Entries on where items appear:
** begin **

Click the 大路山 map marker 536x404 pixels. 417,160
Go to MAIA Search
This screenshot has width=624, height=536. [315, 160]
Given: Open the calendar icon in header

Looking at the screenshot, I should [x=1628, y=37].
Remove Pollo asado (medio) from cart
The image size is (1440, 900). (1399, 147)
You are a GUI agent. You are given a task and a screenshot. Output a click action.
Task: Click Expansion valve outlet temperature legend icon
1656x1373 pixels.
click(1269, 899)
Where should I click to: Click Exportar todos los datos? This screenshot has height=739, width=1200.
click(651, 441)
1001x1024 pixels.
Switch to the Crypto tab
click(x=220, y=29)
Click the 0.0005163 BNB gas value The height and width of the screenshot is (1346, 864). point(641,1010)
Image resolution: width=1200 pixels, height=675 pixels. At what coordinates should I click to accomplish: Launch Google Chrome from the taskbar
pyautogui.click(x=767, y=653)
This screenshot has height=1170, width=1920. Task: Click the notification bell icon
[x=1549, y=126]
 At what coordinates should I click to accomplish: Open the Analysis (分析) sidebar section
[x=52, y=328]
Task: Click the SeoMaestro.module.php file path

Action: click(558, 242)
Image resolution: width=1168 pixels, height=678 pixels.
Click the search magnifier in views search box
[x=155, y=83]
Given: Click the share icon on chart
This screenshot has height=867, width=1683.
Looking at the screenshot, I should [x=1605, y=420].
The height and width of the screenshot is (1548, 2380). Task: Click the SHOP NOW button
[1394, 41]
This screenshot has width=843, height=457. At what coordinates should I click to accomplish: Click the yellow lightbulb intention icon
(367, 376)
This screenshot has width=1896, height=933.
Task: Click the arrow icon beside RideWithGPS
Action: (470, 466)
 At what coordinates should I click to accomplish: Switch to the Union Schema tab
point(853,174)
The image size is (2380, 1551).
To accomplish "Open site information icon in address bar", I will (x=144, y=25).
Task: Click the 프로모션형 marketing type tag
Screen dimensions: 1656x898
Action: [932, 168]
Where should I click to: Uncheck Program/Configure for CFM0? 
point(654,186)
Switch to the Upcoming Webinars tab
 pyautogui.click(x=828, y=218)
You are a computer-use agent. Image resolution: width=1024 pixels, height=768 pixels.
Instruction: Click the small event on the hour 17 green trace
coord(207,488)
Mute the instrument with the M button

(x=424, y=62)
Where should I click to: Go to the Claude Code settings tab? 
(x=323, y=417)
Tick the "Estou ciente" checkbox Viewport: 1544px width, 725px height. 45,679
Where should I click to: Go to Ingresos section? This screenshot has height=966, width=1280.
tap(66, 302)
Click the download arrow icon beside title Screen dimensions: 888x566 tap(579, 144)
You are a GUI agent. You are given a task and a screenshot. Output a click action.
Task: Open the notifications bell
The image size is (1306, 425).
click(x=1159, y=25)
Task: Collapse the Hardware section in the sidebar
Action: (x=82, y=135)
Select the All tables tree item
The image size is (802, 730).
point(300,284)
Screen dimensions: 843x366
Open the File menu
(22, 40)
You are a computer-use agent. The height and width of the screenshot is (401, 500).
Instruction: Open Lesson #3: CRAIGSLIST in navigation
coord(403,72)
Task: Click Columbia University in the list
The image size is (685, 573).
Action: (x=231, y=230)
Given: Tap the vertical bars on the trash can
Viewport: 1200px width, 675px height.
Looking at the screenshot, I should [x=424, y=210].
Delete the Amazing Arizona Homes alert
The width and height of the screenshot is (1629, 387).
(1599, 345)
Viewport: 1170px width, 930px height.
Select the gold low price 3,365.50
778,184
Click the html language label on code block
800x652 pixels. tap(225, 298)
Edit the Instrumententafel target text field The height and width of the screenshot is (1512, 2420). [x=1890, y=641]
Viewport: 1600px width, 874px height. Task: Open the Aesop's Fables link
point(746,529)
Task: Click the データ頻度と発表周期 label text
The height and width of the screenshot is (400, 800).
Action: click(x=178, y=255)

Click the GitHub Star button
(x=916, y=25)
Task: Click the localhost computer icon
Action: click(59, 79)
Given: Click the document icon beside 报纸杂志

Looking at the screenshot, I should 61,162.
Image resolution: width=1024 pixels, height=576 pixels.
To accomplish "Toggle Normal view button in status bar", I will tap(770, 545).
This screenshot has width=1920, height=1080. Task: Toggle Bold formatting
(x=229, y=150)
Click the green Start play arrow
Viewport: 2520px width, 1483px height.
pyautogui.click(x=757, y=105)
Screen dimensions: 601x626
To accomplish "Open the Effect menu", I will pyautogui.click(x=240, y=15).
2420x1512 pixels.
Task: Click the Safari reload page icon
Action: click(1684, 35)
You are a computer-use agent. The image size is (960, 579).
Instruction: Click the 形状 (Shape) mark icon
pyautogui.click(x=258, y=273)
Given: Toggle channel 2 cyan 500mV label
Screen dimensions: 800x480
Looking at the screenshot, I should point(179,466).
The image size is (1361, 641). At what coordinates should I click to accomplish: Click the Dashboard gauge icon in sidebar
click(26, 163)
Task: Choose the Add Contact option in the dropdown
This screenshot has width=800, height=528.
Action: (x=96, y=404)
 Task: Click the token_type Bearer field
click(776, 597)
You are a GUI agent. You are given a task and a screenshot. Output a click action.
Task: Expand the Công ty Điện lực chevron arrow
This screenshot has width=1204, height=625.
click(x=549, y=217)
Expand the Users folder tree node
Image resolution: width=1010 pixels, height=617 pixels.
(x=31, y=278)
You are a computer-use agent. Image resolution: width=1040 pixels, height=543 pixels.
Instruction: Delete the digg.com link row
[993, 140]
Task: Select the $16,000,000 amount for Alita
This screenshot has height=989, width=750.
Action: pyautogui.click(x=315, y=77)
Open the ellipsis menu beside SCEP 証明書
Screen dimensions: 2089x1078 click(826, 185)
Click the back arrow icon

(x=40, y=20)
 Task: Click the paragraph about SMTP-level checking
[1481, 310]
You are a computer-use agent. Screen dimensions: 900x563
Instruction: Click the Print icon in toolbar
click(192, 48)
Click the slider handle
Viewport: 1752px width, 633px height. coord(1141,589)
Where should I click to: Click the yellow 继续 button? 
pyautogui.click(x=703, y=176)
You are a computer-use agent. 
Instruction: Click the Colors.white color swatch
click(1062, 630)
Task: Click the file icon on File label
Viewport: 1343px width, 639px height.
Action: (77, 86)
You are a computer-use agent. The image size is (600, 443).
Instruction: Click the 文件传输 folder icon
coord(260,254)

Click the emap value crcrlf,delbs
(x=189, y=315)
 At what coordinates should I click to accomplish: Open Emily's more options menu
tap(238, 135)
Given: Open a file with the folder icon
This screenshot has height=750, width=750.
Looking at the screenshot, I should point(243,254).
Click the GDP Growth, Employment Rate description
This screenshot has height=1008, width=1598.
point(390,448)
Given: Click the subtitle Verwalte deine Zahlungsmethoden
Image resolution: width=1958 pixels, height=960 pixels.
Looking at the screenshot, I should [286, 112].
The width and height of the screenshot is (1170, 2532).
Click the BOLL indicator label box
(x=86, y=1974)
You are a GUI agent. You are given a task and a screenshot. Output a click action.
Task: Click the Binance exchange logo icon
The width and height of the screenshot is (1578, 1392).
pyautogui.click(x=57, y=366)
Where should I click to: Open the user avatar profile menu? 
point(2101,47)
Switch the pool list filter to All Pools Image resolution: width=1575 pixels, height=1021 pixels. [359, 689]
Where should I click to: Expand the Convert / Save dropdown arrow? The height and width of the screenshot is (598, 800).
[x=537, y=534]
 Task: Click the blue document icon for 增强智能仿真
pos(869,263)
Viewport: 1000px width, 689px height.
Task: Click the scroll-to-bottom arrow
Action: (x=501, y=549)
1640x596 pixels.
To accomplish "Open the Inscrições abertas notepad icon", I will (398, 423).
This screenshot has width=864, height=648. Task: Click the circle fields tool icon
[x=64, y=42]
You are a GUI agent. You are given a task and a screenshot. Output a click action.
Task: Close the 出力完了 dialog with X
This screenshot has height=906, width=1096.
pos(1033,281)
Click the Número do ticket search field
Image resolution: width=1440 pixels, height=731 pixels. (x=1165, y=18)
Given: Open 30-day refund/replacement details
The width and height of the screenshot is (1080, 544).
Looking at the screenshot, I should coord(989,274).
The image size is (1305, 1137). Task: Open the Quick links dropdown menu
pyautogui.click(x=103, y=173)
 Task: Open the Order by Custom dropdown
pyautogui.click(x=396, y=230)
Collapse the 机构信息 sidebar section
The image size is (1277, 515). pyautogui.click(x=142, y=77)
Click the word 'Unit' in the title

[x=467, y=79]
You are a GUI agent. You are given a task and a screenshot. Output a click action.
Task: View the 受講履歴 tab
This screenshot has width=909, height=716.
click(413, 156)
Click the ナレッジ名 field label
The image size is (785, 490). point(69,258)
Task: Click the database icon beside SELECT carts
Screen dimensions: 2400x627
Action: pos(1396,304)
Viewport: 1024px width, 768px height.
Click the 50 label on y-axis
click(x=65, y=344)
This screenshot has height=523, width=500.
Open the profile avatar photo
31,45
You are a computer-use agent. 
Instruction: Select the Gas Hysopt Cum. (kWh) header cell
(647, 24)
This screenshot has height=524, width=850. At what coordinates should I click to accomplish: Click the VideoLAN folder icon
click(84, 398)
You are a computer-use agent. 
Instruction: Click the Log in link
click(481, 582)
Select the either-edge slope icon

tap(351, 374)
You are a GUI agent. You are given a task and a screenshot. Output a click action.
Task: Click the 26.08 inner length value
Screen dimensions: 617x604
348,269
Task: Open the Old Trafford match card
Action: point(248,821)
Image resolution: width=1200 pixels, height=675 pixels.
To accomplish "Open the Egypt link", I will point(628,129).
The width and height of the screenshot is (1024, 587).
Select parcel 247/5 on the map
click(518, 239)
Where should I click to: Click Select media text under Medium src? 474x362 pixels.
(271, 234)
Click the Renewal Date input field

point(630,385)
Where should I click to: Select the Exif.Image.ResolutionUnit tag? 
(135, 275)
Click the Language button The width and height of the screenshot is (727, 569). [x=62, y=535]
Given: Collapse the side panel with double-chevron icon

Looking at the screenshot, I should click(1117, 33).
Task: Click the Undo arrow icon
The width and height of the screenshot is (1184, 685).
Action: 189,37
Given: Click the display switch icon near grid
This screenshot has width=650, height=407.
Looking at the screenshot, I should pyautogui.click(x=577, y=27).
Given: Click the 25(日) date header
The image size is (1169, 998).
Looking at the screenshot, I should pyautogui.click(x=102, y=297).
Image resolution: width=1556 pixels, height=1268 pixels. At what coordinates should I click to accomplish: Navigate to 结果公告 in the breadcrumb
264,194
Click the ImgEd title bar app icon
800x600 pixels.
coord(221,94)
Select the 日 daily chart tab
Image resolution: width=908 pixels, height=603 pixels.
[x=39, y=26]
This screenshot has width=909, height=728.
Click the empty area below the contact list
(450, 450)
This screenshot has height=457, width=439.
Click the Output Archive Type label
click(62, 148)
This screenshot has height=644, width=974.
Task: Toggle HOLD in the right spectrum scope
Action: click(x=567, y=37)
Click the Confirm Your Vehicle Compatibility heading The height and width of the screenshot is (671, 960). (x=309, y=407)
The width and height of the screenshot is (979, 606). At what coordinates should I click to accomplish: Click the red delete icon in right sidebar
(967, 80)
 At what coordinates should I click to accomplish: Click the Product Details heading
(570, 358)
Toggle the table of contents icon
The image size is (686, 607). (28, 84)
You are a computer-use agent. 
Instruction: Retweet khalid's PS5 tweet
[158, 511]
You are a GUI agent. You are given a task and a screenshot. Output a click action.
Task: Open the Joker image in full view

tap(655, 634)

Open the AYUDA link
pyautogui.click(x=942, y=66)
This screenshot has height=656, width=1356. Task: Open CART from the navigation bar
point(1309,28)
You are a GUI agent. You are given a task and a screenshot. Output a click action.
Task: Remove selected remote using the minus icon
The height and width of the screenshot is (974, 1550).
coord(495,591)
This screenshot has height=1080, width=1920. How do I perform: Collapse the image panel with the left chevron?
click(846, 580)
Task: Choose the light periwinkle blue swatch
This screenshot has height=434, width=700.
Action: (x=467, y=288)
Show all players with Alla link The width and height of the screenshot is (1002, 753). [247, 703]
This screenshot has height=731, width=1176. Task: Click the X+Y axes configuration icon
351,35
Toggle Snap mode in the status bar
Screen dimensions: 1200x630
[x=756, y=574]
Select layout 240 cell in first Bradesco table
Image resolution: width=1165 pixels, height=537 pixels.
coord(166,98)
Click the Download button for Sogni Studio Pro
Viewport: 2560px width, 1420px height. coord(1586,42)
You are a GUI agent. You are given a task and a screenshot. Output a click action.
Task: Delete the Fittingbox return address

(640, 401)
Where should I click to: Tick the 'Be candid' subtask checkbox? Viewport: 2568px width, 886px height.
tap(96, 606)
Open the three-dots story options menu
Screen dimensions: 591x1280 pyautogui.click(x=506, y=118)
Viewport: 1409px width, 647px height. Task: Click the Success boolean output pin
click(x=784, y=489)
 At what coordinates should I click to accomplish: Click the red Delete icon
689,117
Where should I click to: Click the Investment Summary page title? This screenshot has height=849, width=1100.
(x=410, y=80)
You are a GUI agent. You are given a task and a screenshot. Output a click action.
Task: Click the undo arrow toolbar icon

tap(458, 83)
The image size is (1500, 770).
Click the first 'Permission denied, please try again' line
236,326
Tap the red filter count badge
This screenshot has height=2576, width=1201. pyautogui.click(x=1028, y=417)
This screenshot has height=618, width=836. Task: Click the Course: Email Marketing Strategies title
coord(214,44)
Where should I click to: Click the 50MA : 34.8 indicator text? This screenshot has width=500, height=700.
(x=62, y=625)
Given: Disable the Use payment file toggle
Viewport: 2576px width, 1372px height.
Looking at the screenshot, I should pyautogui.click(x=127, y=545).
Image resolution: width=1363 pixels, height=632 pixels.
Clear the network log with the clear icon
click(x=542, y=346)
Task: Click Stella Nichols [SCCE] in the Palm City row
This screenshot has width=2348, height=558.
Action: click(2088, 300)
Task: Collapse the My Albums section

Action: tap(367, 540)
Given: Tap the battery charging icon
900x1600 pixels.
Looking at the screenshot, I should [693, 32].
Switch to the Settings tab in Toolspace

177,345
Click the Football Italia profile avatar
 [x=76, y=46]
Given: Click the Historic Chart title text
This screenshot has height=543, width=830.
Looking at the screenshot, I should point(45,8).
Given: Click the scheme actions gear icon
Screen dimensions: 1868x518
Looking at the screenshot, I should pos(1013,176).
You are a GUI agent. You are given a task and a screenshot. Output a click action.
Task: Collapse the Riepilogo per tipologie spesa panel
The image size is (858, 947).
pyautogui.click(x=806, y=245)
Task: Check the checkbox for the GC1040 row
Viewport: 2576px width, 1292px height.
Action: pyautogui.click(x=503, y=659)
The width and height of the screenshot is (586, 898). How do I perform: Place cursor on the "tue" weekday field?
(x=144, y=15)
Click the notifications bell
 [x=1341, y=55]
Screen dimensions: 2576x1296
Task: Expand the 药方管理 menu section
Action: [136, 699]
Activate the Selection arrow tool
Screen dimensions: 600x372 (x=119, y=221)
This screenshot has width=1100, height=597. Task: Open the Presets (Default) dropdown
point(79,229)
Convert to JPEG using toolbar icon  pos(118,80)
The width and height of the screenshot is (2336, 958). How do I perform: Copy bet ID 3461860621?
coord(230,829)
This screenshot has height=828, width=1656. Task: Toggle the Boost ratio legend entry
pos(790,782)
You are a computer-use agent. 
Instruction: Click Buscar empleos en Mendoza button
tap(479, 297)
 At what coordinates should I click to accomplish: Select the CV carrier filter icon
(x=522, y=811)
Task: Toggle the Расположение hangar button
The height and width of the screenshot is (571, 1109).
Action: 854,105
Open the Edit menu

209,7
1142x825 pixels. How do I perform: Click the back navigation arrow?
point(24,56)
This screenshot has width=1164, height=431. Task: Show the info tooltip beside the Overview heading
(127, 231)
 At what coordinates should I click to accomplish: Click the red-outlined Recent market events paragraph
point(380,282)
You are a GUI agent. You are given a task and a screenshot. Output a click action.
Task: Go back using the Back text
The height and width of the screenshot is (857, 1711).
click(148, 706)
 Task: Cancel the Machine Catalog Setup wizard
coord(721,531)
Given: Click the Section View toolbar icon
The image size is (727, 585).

** end **

Given exercise:
Rewrite the rows, covering everything from the start of the rows down to the line that contains "The image size is (1440, 900). (1399, 147)", with "calendar icon" replaced by "settings icon" and all else unchanged.

Output:
Click the 大路山 map marker 536x404 pixels. 417,160
Go to MAIA Search
This screenshot has width=624, height=536. [315, 160]
Given: Open the settings icon in header

Looking at the screenshot, I should [x=1628, y=37].
Remove Pollo asado (medio) from cart
The image size is (1440, 900). (1399, 147)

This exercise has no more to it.